Stored records:
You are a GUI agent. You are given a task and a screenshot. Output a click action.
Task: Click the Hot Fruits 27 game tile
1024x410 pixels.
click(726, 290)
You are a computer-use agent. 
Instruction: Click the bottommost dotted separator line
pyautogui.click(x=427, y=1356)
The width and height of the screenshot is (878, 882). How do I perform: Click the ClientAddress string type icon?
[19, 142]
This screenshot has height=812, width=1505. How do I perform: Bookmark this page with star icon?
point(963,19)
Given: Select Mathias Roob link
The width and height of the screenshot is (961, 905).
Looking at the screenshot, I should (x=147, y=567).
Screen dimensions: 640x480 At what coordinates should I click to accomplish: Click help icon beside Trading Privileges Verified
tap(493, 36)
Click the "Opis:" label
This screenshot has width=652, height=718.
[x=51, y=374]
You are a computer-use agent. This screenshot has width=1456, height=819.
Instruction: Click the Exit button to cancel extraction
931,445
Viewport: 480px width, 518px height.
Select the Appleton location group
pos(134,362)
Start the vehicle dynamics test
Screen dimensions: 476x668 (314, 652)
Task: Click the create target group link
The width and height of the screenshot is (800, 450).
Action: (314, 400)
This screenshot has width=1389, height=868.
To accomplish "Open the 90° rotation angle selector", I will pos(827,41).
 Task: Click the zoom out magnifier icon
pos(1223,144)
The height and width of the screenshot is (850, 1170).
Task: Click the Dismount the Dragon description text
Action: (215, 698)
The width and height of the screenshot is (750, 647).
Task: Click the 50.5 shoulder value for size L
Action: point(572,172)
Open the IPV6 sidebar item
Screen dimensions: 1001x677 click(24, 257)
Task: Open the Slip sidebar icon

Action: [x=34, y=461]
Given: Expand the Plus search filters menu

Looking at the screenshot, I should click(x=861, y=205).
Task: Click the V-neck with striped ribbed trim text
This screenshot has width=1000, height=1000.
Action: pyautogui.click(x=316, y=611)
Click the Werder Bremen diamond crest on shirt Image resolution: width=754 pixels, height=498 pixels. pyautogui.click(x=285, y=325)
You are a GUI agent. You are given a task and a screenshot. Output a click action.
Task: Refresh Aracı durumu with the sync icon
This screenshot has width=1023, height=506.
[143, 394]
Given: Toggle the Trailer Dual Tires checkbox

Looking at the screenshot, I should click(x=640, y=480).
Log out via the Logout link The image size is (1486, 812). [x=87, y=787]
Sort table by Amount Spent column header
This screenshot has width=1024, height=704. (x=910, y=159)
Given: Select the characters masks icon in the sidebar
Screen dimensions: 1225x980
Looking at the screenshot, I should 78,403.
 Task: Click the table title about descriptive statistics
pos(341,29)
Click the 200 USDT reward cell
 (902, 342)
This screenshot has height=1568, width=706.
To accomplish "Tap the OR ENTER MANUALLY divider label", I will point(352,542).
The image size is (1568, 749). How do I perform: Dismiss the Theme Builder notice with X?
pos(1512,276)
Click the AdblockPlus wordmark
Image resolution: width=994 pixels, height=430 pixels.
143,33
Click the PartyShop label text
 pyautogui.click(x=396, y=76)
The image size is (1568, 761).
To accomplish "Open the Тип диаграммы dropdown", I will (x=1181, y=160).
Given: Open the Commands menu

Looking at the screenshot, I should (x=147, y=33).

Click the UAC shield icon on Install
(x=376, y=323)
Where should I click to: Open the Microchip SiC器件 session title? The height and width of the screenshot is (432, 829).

What the task requires: Return the entries above unchanged, starting at the first line and stopping after the line with "Task: Refresh Aracı durumu with the sync icon".

Solution to this problem:
You are a GUI agent. You are given a task and a screenshot. Output a click action.
Task: Click the Hot Fruits 27 game tile
1024x410 pixels.
click(726, 290)
You are a computer-use agent. 
Instruction: Click the bottommost dotted separator line
pyautogui.click(x=427, y=1356)
The width and height of the screenshot is (878, 882). How do I perform: Click the ClientAddress string type icon?
[19, 142]
This screenshot has height=812, width=1505. How do I perform: Bookmark this page with star icon?
point(963,19)
Given: Select Mathias Roob link
The width and height of the screenshot is (961, 905).
Looking at the screenshot, I should (x=147, y=567).
Screen dimensions: 640x480 At what coordinates should I click to accomplish: Click help icon beside Trading Privileges Verified
tap(493, 36)
Click the "Opis:" label
This screenshot has width=652, height=718.
[x=51, y=374]
You are a computer-use agent. This screenshot has width=1456, height=819.
Instruction: Click the Exit button to cancel extraction
931,445
Viewport: 480px width, 518px height.
Select the Appleton location group
pos(134,362)
Start the vehicle dynamics test
Screen dimensions: 476x668 (314, 652)
Task: Click the create target group link
The width and height of the screenshot is (800, 450).
Action: (314, 400)
This screenshot has width=1389, height=868.
To accomplish "Open the 90° rotation angle selector", I will pos(827,41).
 Task: Click the zoom out magnifier icon
pos(1223,144)
The height and width of the screenshot is (850, 1170).
Task: Click the Dismount the Dragon description text
Action: (215, 698)
The width and height of the screenshot is (750, 647).
Task: Click the 50.5 shoulder value for size L
Action: point(572,172)
Open the IPV6 sidebar item
Screen dimensions: 1001x677 click(24, 257)
Task: Open the Slip sidebar icon

Action: [x=34, y=461]
Given: Expand the Plus search filters menu

Looking at the screenshot, I should click(x=861, y=205).
Task: Click the V-neck with striped ribbed trim text
This screenshot has width=1000, height=1000.
Action: pyautogui.click(x=316, y=611)
Click the Werder Bremen diamond crest on shirt Image resolution: width=754 pixels, height=498 pixels. pyautogui.click(x=285, y=325)
You are a GUI agent. You are given a task and a screenshot. Output a click action.
Task: Refresh Aracı durumu with the sync icon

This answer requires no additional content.